The Doha Mums Garden Club spills the secrets to their green thumbs.

If you’re anything like us then your garden grows rather brown and sickly. We confess, we are plant murderers and we cannot be trusted around tulips. Cacti lock up your children. Tomato plants recoil in fear. Which is a problem, as Qatar’s long growing season means that Doha’s the perfect place to get a little green.

Thankfully one group of dedicated gardeners is here to help and to teach us how to turn our thumbs, and our backyards, green.

‘First of all sit out there and picture it,’ says Soultana Chanikian (otherwise known as Suzi), the founder of the Doha Mums Garden Club. ‘Go around and look, if you don’t have any clue, because it’s really a lot like interior design. Think of your outdoor space like an indoor space because you’re going to live in that space for a while in Doha. You can have lunches, dinners, parties – I don’t care how small it is!’

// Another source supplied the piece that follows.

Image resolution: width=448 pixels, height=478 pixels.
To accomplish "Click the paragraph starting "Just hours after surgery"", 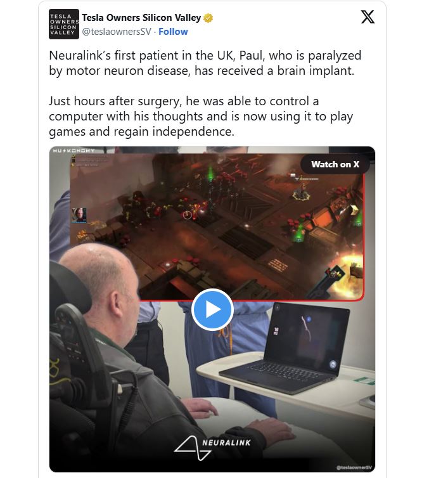I will [201, 117].
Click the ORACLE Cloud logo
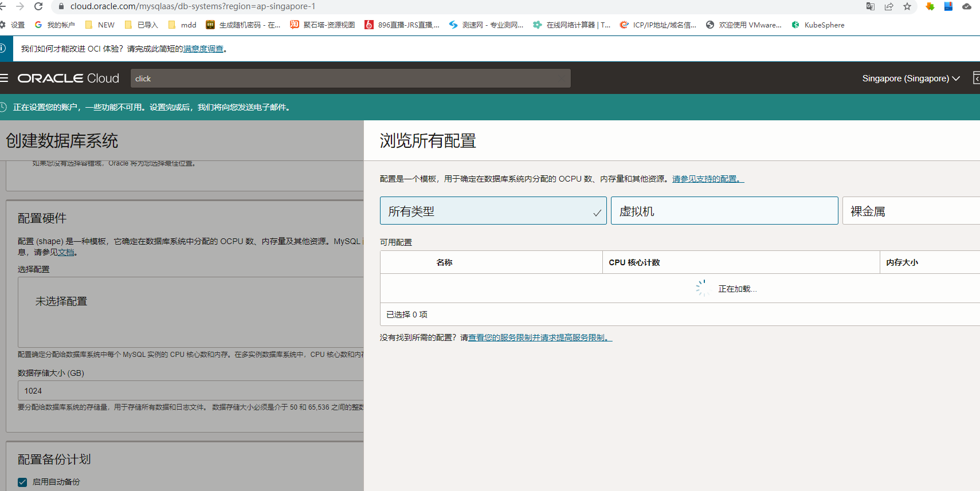 (x=68, y=78)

The Garden Club has been active for several years, and just like Suzi’s garden, it started small before flourishing. Now, they meet monthly to swap ideas, stories and plants. In fact, after our interview, she slipped us a packet of ‘magic beans’ – a type of bean she discovered grows like a gangbuster in Doha’s heat.

‘Then start thinking whether you want to go in the ground, or you want to go with pots. Plants are always going to do better in the ground because they’re insulated better from the heat and the moisture is better controlled. You have to be way more careful with the pots.’

That’s one of the reasons Suzi says it’s so important to have a social club: to share knowledge. Many of the plants that do well here are unexpected and gardeners can learn from each other’s trials and errors. Even if sometimes they don’t know the names for them – Suzi showed us several in her garden that were spawned with just kitchen scraps, or sprouted all on their own. She says one of the most important things new gardeners should think about is what will flourish because there’s nothing like a successful plant to inspire more green efforts.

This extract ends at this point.